Judgment :- One Madasami Chettiar, the appellant herein, was the defendant. One Rajeswari, the respondent herein, was the plaintiff. 2. The plaintiff filed the suit in O.S. No. 348 of 1978 on the file of the District Munsif, Tuticorin for declaration, permanent injunction and mandatory injunction. 3. The basis of the claim of the plaintiff rests on the following pleas:— Schedules I and II properties originally belonged to the defendant. He sold the same as a vacant site to one Sankaran Chettiar under the original of Exhibit A1 sale deed, dated 26.2.1973. The said Sankaran Chettiar put up a tiled house in the vacant site and thereafter, he sold both the scheduled properties to the plaintiff, under the original of Exhibit A2 sale deed, dated 25.2.1976. The said house was given door No. 73-D. Schedule II Property is a common pathway, the suit properly. The plaintiffs predecessors in title and the plaintiff were enjoying the same without any disturbance or obstruction from any quarter whatever all along. The plaintiff laid municipal drinking water pipe underneath and pathway. The said water pipe does not affect or hinder the enjoyment of the pathway by anyone. The defendant, in due course of time, claiming exclusive right to the pathway, put up a door at the western end and causing obstruction for free egress from and ingress into the pathway. He had also erected a sun-shade over the window of his house and diverted rain water from the house top to fall in the common pathway through several vents from the open terrace. He had also put up steps in the pathway for gaining entry into the house constructed by him. A cement pavement had also been laid. All these constructions put up by the defendant caused obstruction to the free exercise of the right of the pathway for egress from the ingress into the house of the plaintiff. Hence, the suit had been laid for the aforesaid reliefs. 4. The suit had been resisted by the defendant inter alia contending that the second schedule property is not a common pathway; but, on the other hand, it belongs to him exclusively; that the constructions, he has put up, such as sun-shade, doorsteps, pavements etc., did not cause any obstruction to the enjoyment of the right of pathway in any manner whatever and therefore, the suit is liable to be dismissed. 5.

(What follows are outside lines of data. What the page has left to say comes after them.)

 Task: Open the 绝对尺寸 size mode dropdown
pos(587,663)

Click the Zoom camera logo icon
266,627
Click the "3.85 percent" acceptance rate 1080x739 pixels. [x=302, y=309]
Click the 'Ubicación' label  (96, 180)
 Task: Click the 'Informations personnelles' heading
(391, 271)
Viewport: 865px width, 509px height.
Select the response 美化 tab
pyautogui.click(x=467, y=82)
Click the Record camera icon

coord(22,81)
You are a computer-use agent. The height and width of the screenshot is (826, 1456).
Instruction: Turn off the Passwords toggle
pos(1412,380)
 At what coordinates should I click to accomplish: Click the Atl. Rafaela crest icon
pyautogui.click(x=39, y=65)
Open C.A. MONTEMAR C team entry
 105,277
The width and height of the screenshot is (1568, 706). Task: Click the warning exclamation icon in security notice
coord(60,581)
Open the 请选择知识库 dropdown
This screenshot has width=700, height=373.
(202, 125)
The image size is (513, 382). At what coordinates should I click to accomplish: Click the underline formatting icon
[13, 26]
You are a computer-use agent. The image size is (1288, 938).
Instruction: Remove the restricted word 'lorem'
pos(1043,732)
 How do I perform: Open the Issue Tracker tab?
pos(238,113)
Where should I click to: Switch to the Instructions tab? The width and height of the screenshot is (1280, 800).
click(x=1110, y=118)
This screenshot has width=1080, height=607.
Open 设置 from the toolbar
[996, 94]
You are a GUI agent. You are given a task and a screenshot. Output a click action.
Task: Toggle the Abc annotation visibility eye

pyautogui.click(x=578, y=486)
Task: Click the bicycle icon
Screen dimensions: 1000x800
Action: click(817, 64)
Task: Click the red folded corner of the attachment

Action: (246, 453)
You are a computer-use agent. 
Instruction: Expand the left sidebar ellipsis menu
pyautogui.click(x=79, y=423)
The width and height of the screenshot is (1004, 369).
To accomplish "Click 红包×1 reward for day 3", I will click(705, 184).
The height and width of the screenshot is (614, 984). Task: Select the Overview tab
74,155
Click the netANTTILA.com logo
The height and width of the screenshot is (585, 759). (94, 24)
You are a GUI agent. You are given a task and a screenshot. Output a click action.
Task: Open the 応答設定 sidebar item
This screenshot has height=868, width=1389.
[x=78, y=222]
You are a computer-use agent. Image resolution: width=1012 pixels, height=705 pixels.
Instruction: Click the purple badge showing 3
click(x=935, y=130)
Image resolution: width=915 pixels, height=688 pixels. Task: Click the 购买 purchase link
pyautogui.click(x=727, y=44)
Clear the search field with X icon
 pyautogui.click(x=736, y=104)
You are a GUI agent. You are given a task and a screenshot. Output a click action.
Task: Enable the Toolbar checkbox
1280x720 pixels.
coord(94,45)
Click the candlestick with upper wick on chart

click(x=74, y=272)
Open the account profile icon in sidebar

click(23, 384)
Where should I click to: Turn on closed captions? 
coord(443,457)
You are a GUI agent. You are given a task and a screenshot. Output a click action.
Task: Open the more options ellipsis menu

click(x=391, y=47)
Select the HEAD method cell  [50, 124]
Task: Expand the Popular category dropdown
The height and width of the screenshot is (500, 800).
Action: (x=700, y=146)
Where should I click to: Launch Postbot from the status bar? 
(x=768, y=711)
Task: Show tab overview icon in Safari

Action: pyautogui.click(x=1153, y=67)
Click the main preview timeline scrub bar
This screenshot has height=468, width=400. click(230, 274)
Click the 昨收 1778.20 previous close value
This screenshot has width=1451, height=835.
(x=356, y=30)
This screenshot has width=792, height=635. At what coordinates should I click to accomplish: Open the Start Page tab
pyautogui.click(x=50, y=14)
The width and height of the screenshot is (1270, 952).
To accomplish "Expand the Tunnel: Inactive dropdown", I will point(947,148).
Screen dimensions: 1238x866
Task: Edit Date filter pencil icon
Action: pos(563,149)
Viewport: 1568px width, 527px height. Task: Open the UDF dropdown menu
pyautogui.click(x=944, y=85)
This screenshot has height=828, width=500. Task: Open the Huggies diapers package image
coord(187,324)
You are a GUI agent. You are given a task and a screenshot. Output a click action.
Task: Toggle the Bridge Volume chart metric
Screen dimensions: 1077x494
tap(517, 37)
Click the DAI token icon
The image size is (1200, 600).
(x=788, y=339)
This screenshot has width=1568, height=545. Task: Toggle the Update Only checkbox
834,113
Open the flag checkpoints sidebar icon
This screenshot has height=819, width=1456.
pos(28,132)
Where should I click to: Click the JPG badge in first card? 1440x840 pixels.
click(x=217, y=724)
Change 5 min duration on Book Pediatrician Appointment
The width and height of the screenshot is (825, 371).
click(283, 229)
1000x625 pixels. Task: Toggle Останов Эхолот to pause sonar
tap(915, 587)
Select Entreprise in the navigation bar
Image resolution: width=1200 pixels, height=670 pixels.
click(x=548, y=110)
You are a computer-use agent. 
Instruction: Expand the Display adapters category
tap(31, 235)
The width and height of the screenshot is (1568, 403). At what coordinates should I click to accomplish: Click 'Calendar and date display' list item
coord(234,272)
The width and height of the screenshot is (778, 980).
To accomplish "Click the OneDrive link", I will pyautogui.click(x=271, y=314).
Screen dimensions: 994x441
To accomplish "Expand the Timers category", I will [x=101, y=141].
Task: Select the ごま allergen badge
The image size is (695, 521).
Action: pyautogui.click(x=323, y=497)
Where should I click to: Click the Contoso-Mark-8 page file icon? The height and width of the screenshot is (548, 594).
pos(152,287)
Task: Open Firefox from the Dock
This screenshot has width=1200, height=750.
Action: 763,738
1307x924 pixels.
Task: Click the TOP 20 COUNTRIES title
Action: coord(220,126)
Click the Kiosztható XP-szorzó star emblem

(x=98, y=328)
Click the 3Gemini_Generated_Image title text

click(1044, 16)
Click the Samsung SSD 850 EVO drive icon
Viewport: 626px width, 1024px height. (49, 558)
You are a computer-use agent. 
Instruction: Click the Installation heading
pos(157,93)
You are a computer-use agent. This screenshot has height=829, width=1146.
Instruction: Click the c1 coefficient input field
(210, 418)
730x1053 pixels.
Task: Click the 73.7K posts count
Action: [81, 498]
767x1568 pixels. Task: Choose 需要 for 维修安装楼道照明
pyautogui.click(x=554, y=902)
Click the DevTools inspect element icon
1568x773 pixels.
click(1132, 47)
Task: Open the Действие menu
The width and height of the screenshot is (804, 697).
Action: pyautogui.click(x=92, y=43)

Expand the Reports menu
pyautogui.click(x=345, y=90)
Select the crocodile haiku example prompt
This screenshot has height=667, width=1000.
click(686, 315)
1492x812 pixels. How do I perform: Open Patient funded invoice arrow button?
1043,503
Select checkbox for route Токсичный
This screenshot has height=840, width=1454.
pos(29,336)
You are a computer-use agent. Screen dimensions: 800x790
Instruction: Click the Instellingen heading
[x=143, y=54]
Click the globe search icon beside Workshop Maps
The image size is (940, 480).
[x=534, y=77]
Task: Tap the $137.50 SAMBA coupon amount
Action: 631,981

5. Learned District Munsif, on the pleadings raised by the parties, framed necessary and requisite issues and the parties went on trial and adduced evidence on the issues so raised. He recorded a finding, on the materials available on record, that the second schedule property is a common pathway and that the defendant is not exclusively entitled to the same. On the basis of the said finding, he decreed the suit as prayed for with costs, giving two months time for compliance of mandatory injunction. 6. Aggrieved defendant filed appeal in A.S. No. 109 of 1980 on the file of Additional Sub-Court, Tuticorin. Learned Subordinate Judge, on consideration of the materials available on record and after hearing the arguments of respective learned counsel for the parties, recorded a finding that the plaintiff will not be entitled to a declaration of the land used as passage as a common pathway and on the basis of such finding, the appeal has been partly allowed modifying the judgment and decree of the trial court in respect of declaration of the land in the common pathway and confirming the judgment and decree of the trial court in respect of the mandatory and permanent injunctions with a direction that the parties should bear their own costs throughout, giving rise to the present Second Appeal by the defendant and Cross Objections by the plaintiff. 7. Learned counsel for the defendant/appellant would raise the following substantial questions of law for consideration:— (1) Whether the acts complained of amount to disturbance of easement within the meaning of S. 33 of the Indian Easements Act (Act V of 1882)? (2) Whether the decree, without a finding that the plaintiffs right of way is obstructed, is sustainable? 8. Learned Counsel for the respondent/plaintiff, on the other hand, would make a frontal attack on the finding of the lower appellate court that the plaintiff will not be entitled to the declaration of the land used as a passage as a common pathway by stating that such a finding is perverse, in the sense of the same not deriving any solidified support from the materials available on record. 9. I may now try to sift the materials available on record and assess the tenability or otherwise of the rival submissions of either counsel. 10.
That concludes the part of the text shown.